Where is the constitutional discipline for Senate misbehavior?
Senators are not subject to impeachment, but under their own rules, can be expelled. Under Article I, Section 5, clause 2, of the Constitution, a Member of Congress may be removed from office before the normal expiration of his or her constitutional term by an “expulsion” from the Senate upon a formal vote on a resolution agreed to by two-thirds of the Members of that body present and voting. While there are no specific grounds for an expulsion expressed in the Constitution, expulsion actions in both the House and the Senate have generally concerned cases of perceived disloyalty to the United States, or the conviction of a criminal statutory offense which involved abuse of one’s official position. Each house has broad authority as to the grounds, nature, timing, and procedure for an expulsion of a Member. That said, the chances of Senators turning themselves in as constitutional scofflaws and expelling each other over the Senate leadership’s default of responsibility to give an up or down vote on the Garland nomination just isn’t going to happen. An alternative path, though also not free from doubt, might be to start recall campaigns in the individual states. But again, the cost and time associated with a recall seems a remote, costly and untimely remedy.
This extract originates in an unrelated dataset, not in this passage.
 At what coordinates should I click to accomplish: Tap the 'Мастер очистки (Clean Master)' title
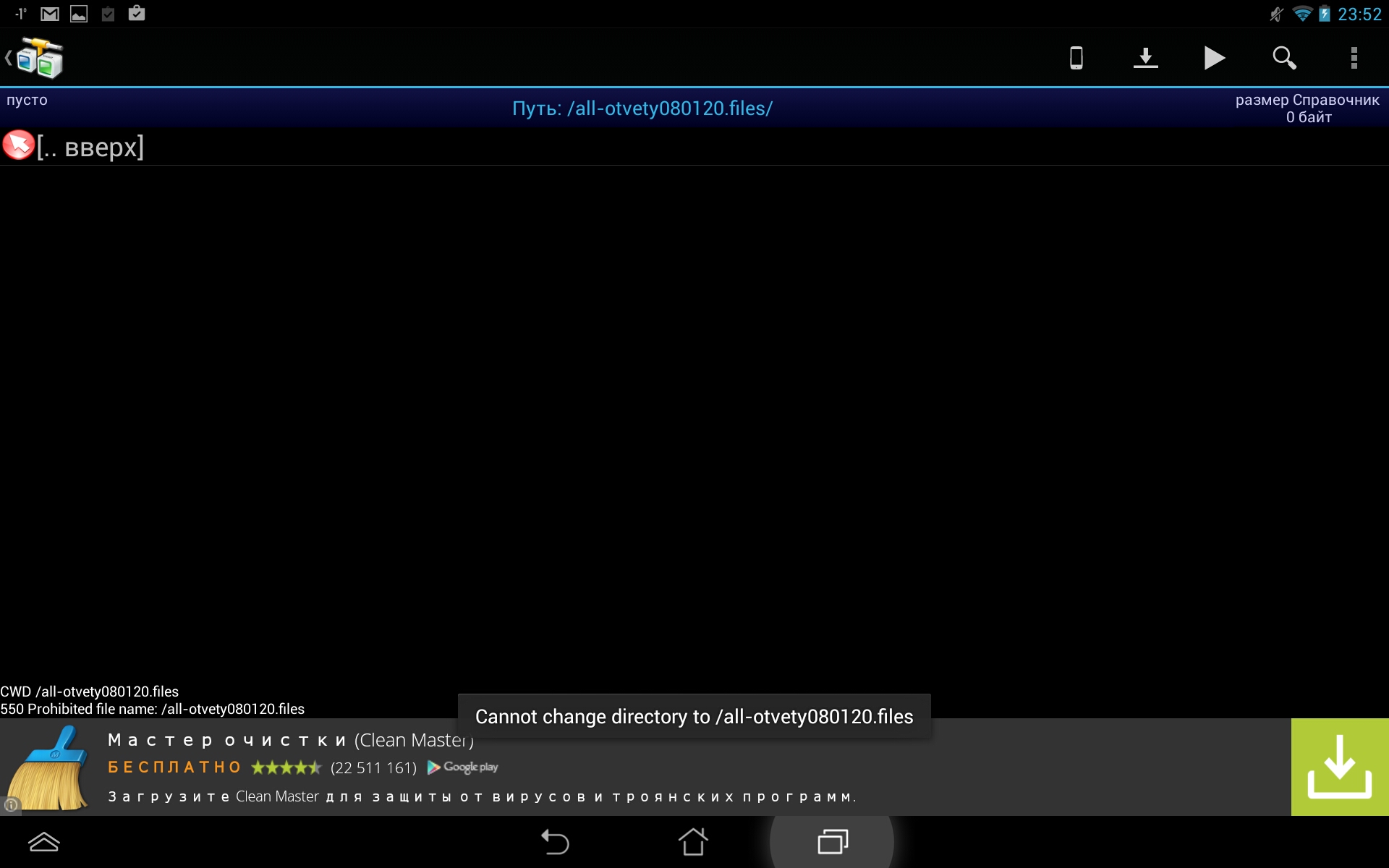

So what is a President to do? The best alternative is for the President to use recess appointment authority. Multiple judges, including some notable Supreme Court justices, including Chief Justice Earl Warren, began as a recess appointment. This is the means the Constitution gives the President to deal with filling vacancies where the Senate, for whatever reason, was dragging its feet. A recess appointment is especially well-suited here because it simultaneously allows President Obama to have the benefit of his full presidential term, while also satisfying Senator McConnell’s preference to have the long-term appointment not made during an election year. Moreover, the difficulty of enforcement is set aside, since President Obama would be affirmatively putting Judge Garland to work at the Supreme Court immediately, but only temporarily, until the end of the first session of the next Congress to be elected – meaning, basically, that the new President could either renominate Garland for the long-term or find someone else to his liking.
There is a stumbling block, however, and ironically, it comes from the Supreme Court itself.
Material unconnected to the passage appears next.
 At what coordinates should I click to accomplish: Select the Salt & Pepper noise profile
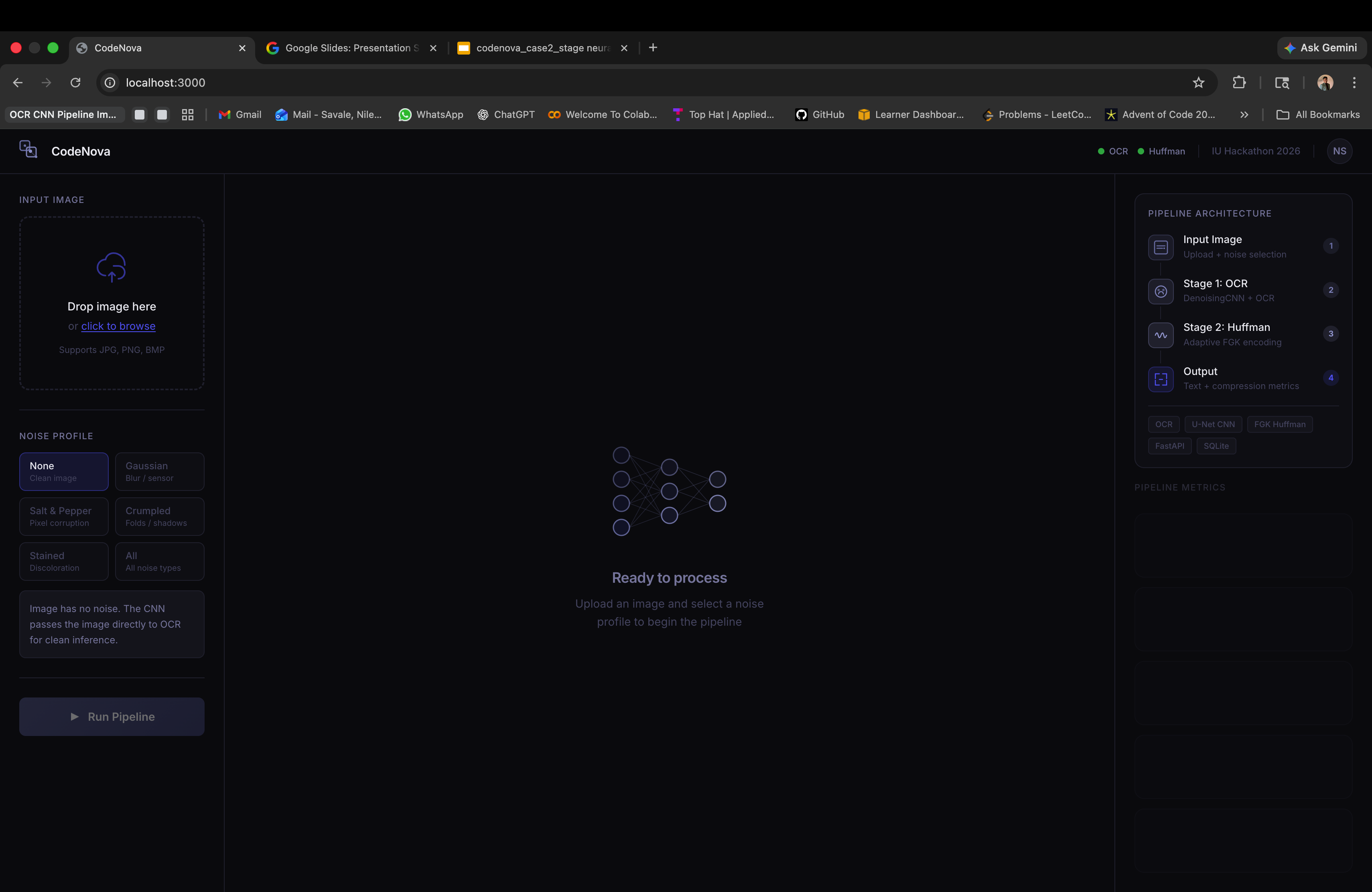[64, 516]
A recent decision troublingly allowed the Senate to defeat the President’s recess appointment authority by allowing the Senate to pretend that it never goes out of session, which, except in the rarified world of legal fictions, is hardly reality. The ruling left a small opening to re-examine this make-believe practice in situations of emergency or unforeseen urgency. Well, here is a case with plenty of urgency, since the Senate’s pretense of always being open for business is not only a lie; it is a lie now being used to harm the rule of law and the independent judiciary and all those with life, liberty or property before the court – namely, all of us.
The Senate’s inaction is nothing short of constitutional defiance or arrogance. To not pursue the recess appointment remedy is arguably its own form of constitutional cowardice or disregard.